> _Dataset excerpts_
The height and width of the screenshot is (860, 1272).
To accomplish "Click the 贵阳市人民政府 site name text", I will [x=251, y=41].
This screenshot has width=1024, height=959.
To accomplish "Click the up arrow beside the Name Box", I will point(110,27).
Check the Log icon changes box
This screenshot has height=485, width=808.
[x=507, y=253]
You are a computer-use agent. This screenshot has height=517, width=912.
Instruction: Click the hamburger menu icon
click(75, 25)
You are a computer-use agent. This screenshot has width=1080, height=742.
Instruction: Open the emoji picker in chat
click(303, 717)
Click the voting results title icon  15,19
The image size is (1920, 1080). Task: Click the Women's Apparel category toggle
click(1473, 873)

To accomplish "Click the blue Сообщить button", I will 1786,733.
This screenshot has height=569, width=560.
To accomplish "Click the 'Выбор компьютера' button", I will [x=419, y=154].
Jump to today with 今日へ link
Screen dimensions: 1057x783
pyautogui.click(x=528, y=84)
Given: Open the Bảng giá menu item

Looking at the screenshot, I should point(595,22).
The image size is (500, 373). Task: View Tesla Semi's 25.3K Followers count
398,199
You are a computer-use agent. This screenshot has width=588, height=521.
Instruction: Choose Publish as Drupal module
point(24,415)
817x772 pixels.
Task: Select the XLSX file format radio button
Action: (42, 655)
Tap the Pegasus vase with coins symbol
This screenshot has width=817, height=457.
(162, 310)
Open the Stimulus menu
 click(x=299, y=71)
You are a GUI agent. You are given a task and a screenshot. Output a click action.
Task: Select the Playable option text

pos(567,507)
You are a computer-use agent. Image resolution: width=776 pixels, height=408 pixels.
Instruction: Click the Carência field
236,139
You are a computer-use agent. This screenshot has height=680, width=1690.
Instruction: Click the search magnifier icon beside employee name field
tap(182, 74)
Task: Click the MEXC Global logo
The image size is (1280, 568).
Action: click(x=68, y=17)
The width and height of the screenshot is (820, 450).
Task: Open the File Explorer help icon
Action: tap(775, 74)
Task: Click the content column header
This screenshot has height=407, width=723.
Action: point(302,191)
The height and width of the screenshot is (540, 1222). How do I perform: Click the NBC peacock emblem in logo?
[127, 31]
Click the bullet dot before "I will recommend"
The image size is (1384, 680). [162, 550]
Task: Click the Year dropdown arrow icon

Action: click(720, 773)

> _Problem statement_
Whenever the word "agent" occurs in a line of the listing above, return that line.

> _Solution_
You are a computer-use agent. This screenshot has height=517, width=912.
You are a computer-use agent. This screenshot has width=1080, height=742.
You are a computer-use agent. This screenshot has width=588, height=521.
You are a GUI agent. You are given a task and a screenshot. Output a click action.
You are a computer-use agent. Image resolution: width=776 pixels, height=408 pixels.
You are a computer-use agent. This screenshot has height=680, width=1690.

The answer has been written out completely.